“No meio de um povo geralmente corrupto, a liberdade não pode durar muito”
(Edmund Burke).
As notícias sobre o apoio dos ministérios da Educação, sob as tutelas do
Partido Socialista e do Partido Social-Democrata, aos colégios do Grupo GPS,
têm inundado os meios de comunicação social com justo destaque para a
reportagem da TVI, da autoria jornalista Ana Leal, que deu início a todo este
escabroso processo.
No que concerne à imprensa escrita, do jornal PÚBLICO do dia 22 transcrevo:
“A Polícia Judiciária (PJ) realizou esta terça-feira uma operação que
envolveu mais de cem inspectores que visou o grupo de ensino GPS (Gestão e
Participações Sociais), detentor de 26 colégios, entre os quais 14 que recebem
apoio do Ministério da Educação. Em investigação, apurou o PÚBLICO estão crimes
de corrupção e branqueamentos de capitais.”
Independentemente do maior ou menor nível de gravidade do que se
venha a apurar, para além do incumprimento, também, em outros colégios
convencionados, da legislação que obriga a que os colégios que recebem apoio
estatal estejam implantados em localidades sem oferta de ensino oficial, é caso
para dizer que a procissão ainda vai no adro. Assim, impõe essa legislação: “Em
zonas carecidas de escolas públicas, o Estado celebra contratos de associação
com escolas particulares, com a finalidade de possibilitar às populações locais
a frequência das escolas particulares nas mesmas condições de gratuitidade do
ensino público.” E, por não haver almoços grátis, tudo isto à custa do
dinheiro dos impostos pagos em sacrifício impiedoso de uma magra classe média
asfixiada entre pobres esquálidos e ricos com a chamada curva da felicidade
numa barriga que mal cabe dentro de calças do tamanho XXL.
Mal me passava pela cabeça que o escândalo atingiria tamanhas proporções,
na altura em que foi publicado um meu artigo de opinião sobre este assunto, de
que transcrevo o seguinte parágrafo:
“A grande parte desta polémica, longe de ter chegado ao fim, reduz-se a uma
coisa tão simples como dever o ensino privado com contrato de associação ser
uma alternativa ao ensino público inexistente numa determinada área e não como
mera satisfação megalómana de famílias pouco abonadas que gostam de blasonar a
riqueza de terem os filhos a estudar em colégios à custa do erário público, o
dinheiro dos impostos de todos nós” (“Ensinos oficial, convencionado e privado”, PÚBLICO, 13/11/2013).

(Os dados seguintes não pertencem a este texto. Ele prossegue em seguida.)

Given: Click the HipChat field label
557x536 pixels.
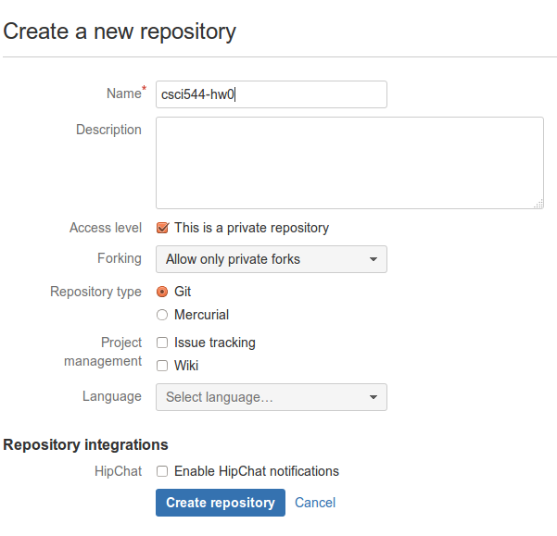Looking at the screenshot, I should pyautogui.click(x=118, y=471).
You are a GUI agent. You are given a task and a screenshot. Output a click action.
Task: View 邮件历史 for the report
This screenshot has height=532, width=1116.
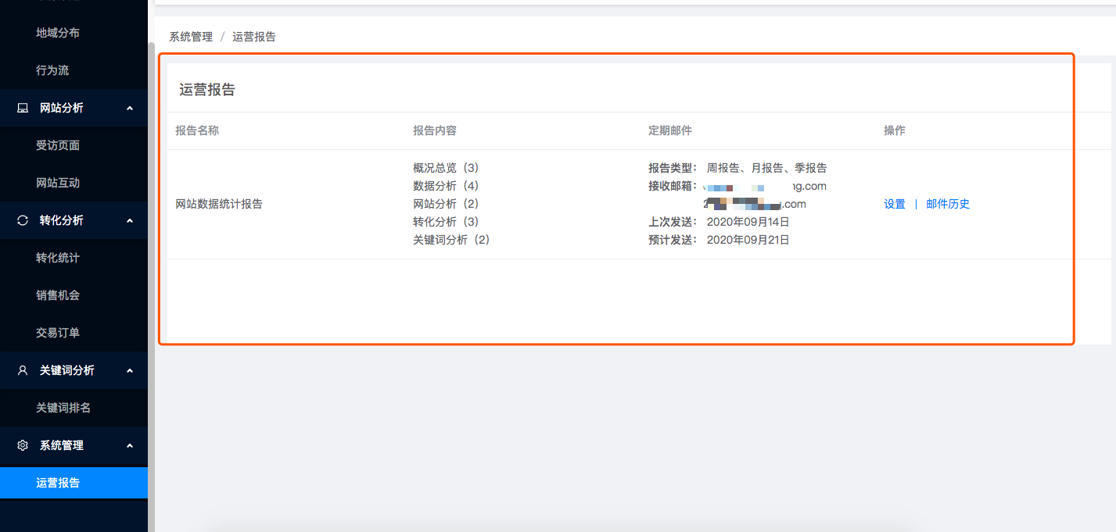(948, 204)
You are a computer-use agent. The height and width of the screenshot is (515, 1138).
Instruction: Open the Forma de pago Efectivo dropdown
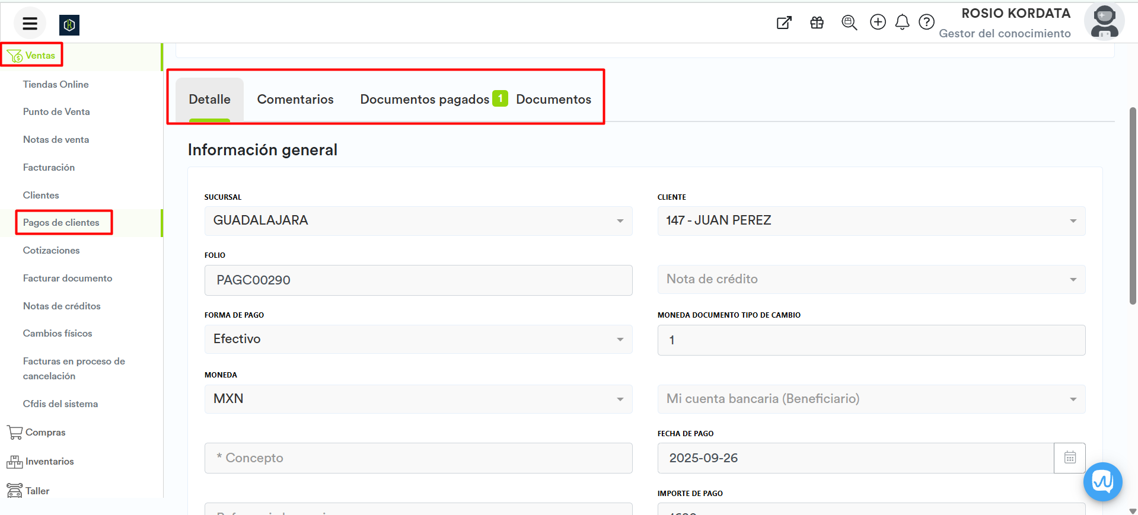418,340
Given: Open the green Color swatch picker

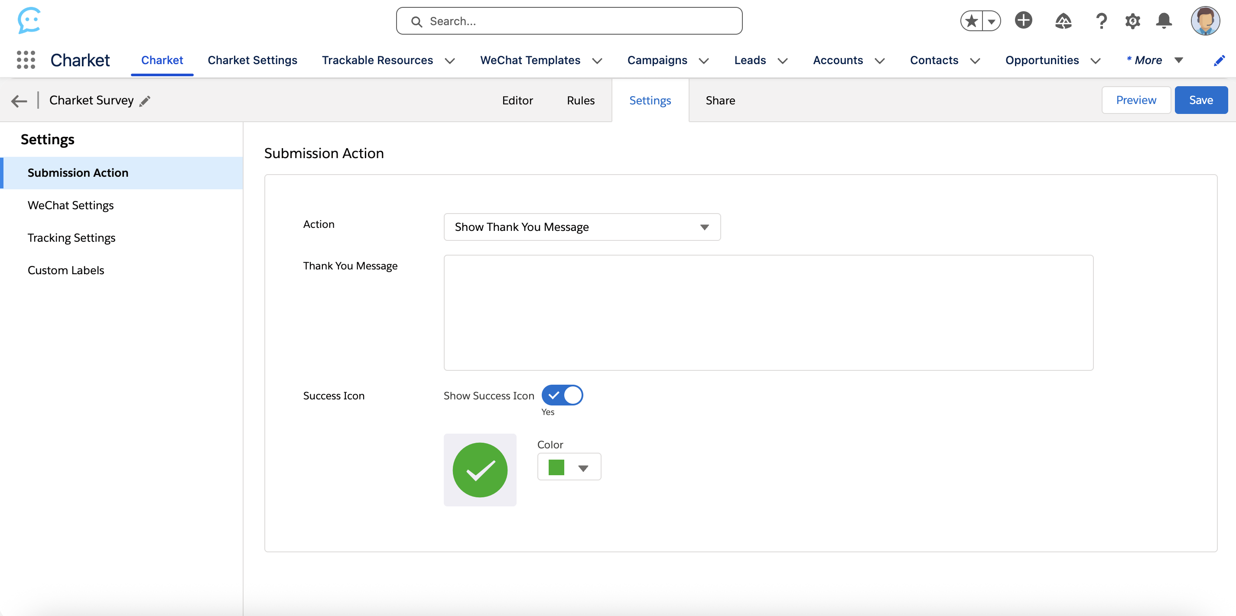Looking at the screenshot, I should 569,467.
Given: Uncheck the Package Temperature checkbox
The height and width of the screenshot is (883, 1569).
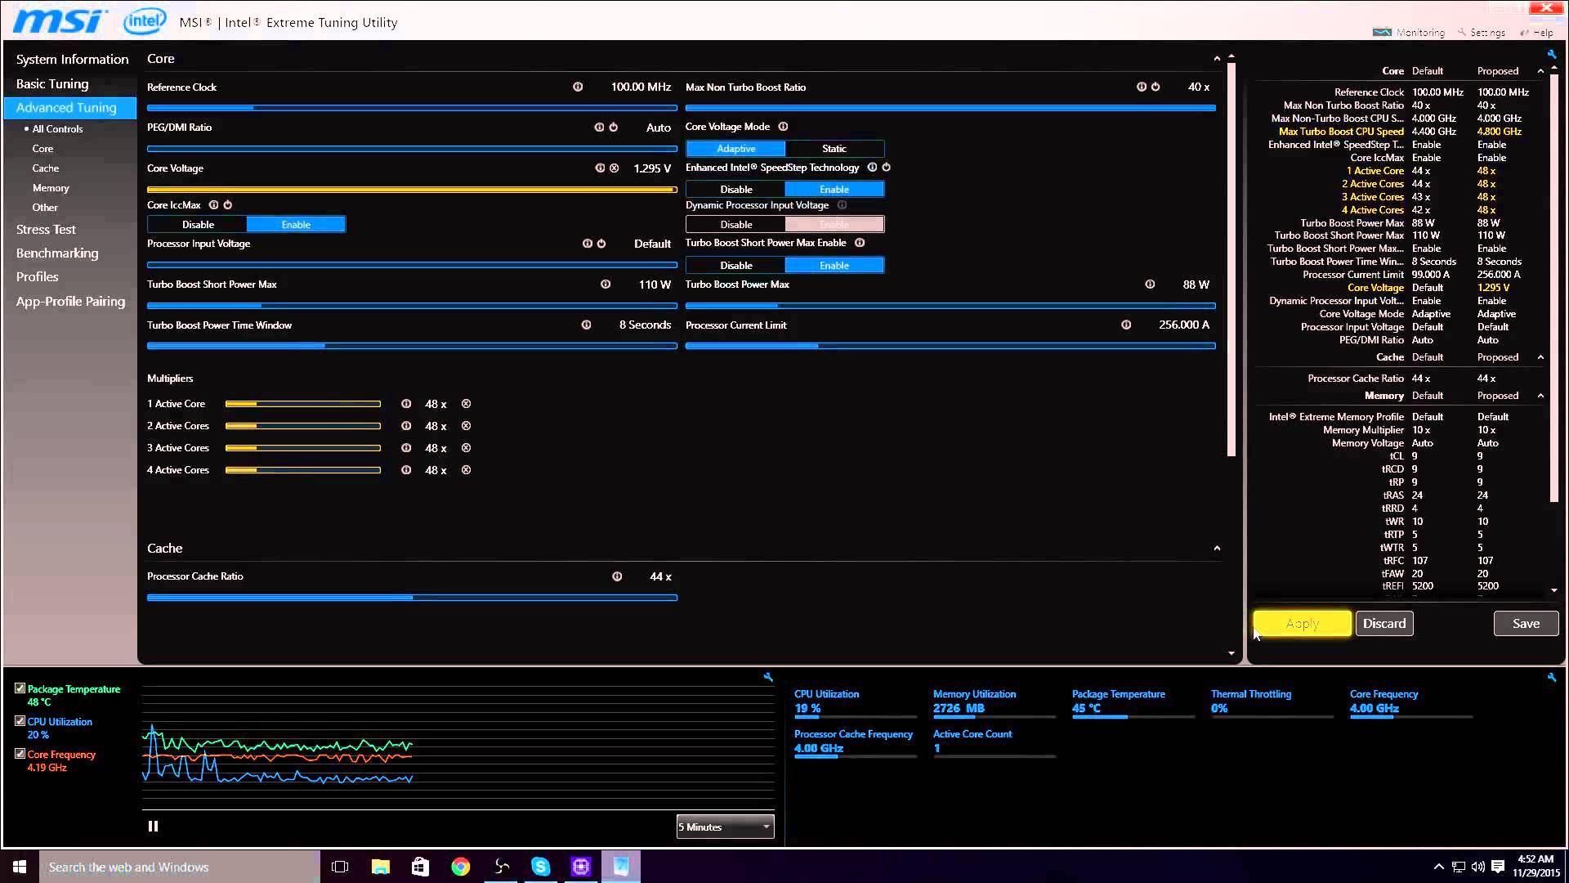Looking at the screenshot, I should coord(20,688).
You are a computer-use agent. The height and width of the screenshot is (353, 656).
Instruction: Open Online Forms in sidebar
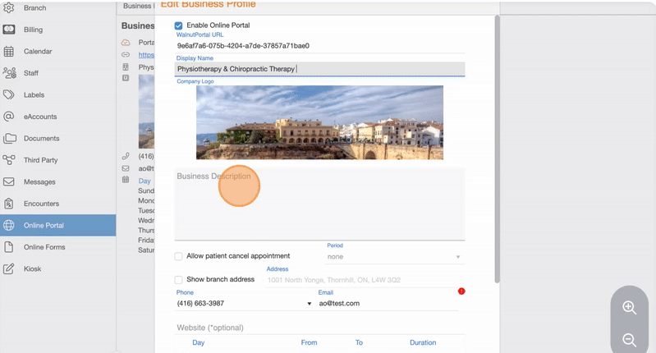(44, 247)
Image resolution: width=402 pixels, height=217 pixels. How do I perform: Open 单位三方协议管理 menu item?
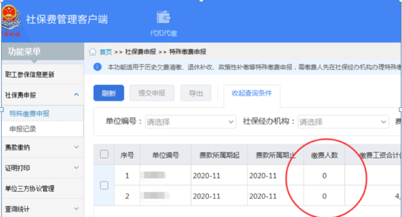coord(29,188)
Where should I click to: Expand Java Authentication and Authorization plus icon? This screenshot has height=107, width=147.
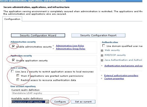102,60
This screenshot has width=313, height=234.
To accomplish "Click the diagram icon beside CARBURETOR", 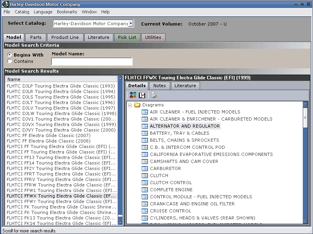I will pyautogui.click(x=145, y=168).
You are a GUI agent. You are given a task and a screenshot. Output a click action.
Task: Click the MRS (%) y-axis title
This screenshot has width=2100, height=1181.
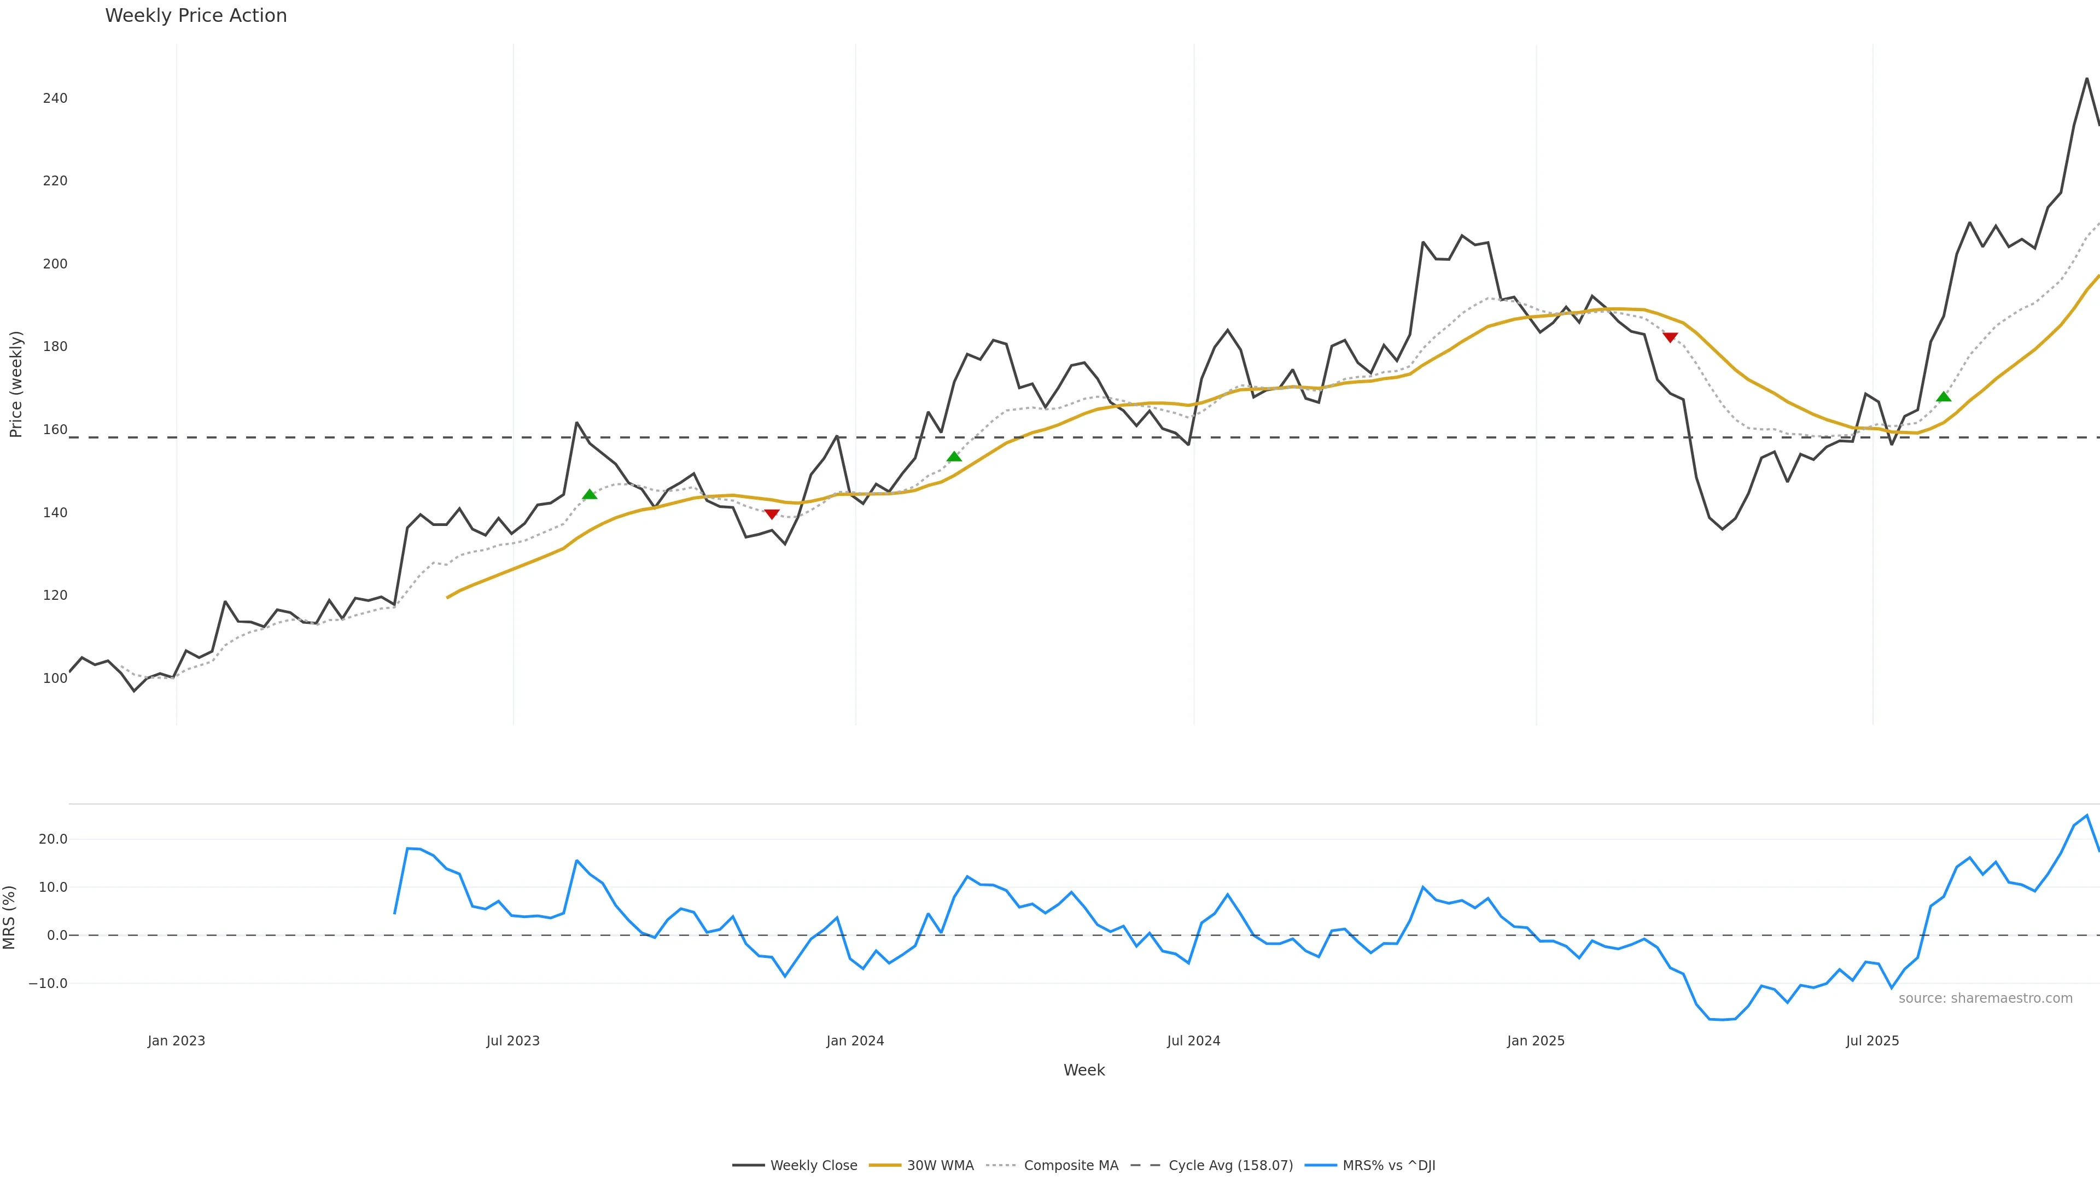[x=10, y=917]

Seja-me permitido, agora, este acrescento (em evocação do ditado popular,
de que “grão a grão enche a galinha o papo”):
“E muito menos de bafejados pela fortuna que, desta forma, acrescentam,
ainda que modestas, migalhas às respectivas contas bancárias.”
A confirmar-se o grande número de suspeitas que impendem sobre este caso,
estaremos na presença de situações graves que afectarão a reputação do nosso
país, ferindo, por outro lado, o regime democrático nele vigente, porque, na
opinião de Aldous Huxley, “nos estados autocraticamente organizados, o
espólio do governo é compartilhado entre poucos: nos estados democráticos há muito
mais pretendentes, que só podem ser satisfeitos com uma quantidade muito maior
de espólio que seria necessário para satisfazer os poucos aristocratas; a
experiência demonstrou que o governo democrático é geralmente muito mais
dispendioso do que o governo por poucos".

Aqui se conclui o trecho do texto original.